We exercise professional judgment and maintain professional skepticism throughout the audit. We also:
- Identify and assess the risks of material misstatement of the consolidated financial statements and of the group management report, whether due to fraud or error, design and perform audit procedures responsive to those risks, and obtain audit evidence that is sufficient and appropriate to provide a basis for our audit opinions. The risk of not detecting a material misstatement resulting from fraud is higher than for one resulting from error, as fraud may involve collusion, forgery, intentional omissions, misrepresentations, or the override of internal controls.

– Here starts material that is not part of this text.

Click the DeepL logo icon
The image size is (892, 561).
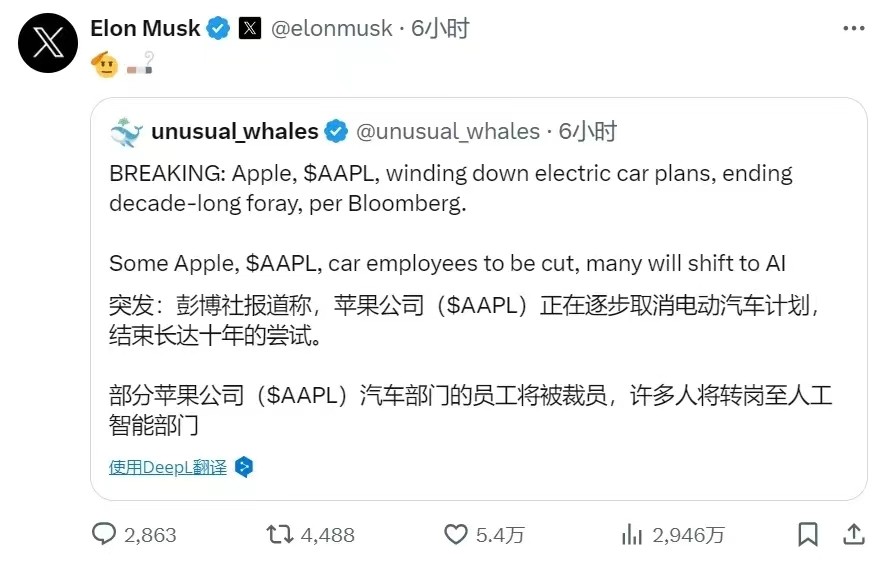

- Obtain an understanding of internal control relevant to the audit of the consolidated financial statements and of arrangements and measures (systems) relevant to the audit of the group management report in order to design audit procedures that are appropriate in the circumstances, but not for the purpose of expressing an audit opinion on the effectiveness of these systems.
- Evaluate the appropriateness of accounting policies used by the executive directors and the reasonableness of estimates made by the executive directors and related disclosures.

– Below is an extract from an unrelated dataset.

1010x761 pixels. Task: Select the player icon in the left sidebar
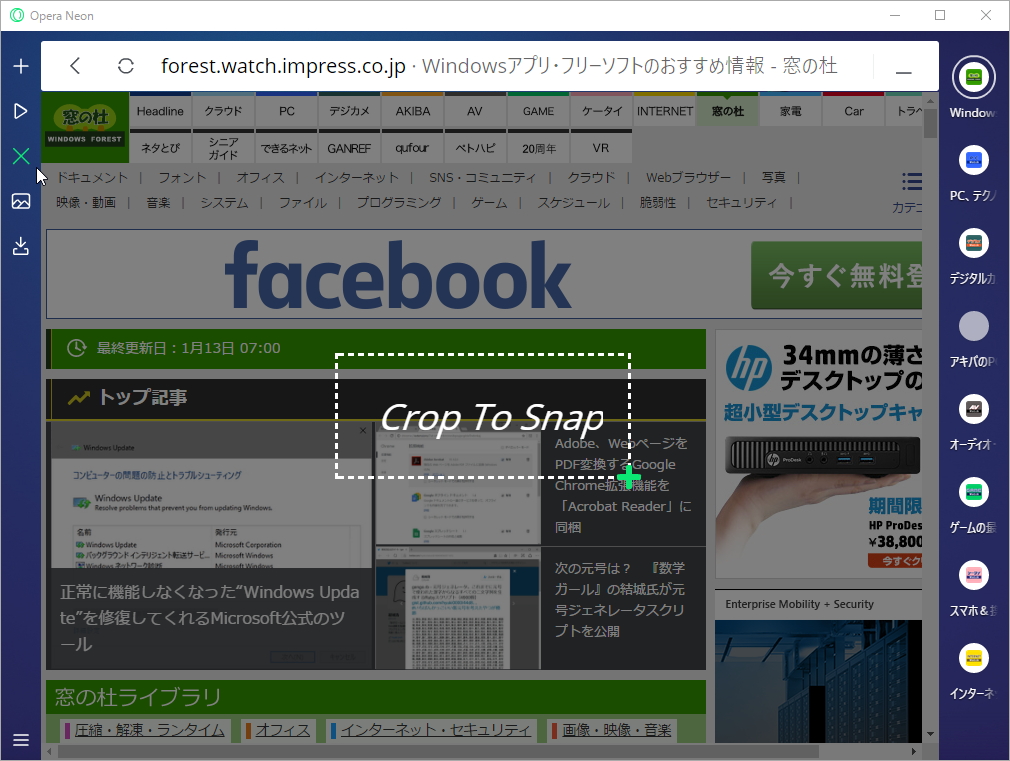[x=20, y=111]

- Conclude on the appropriateness of the executive directors' use of the going concern basis of accounting and, based on the audit evidence obtained, whether a material uncertainty exists related to events or conditions that may cast significant doubt on the Group's ability to continue as a going concern. If we conclude that a material uncertainty exists, we are required to draw attention in the auditor's report to the related disclosures in the consolidated financial statements and in the group management report or, if such disclosures are inadequate, to modify our respective audit opinions. Our conclusions are based on the audit evidence obtained up to the date of our auditor's report. However, future events or conditions may cause the Group to cease to be able to continue as a going concern.

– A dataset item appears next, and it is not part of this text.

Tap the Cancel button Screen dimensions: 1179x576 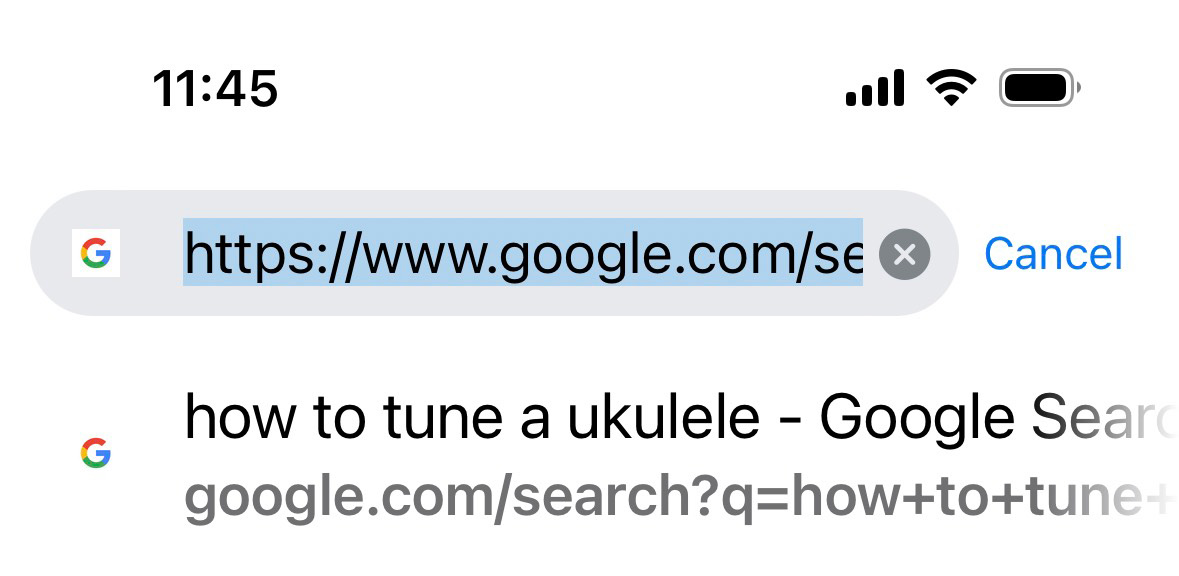[x=1053, y=254]
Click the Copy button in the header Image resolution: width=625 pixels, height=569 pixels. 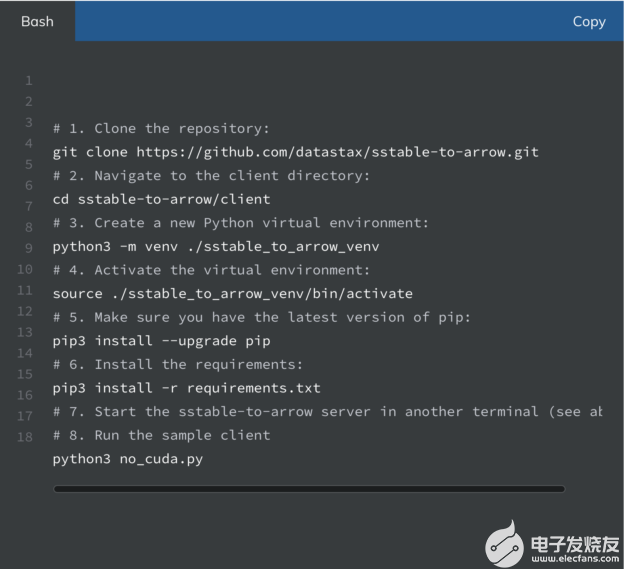[x=588, y=21]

- Evaluate the overall presentation, structure and content of the consolidated financial statements, including the disclosures, and whether the consolidated financial statements present the underlying transactions and events in a manner that the consolidated financial statements give a true and fair view of the assets, liabilities, financial position and financial performance of the Group in compliance with IFRSs as adopted by the EU and the additional requirements of Ger-man commercial law pursuant to § 315e Abs. 1 HGB.
- Obtain sufficient appropriate audit evidence regarding the financial information of the entities or business activities within the Group to express audit opinions on the consolidated financial statements and on the group management report. We are responsible for the direction, supervision and performance of the group audit. We remain solely responsible for our audit opinions.
- Evaluate the consistency of the group management report with the consolidated financial statements, its conformity with German law, and the view of the Group's position it provides.
- Perform audit procedures on the prospective information presented by the executive directors in the group management report. On the basis of sufficient appropriate audit evidence we evaluate, in particular, the significant assumptions used by the executive directors as a basis for the prospective information, and evaluate the proper derivation of the prospective information from these assumptions. We do not express a separate audit opinion on the prospective information and on the assumptions used as a basis. There is a substantial unavoidable risk that future events will differ materially from the prospective information.
We communicate with those charged with governance regarding, among other matters, the planned scope and timing of the audit and significant audit findings, including any significant deficiencies in internal control that we identify during our audit.
We also provide those charged with governance with a statement that we have complied with the relevant independence requirements, and communicate with them all relationships and other matters that may reasonably be thought to bear on our independence, and where applicable, the related safeguards.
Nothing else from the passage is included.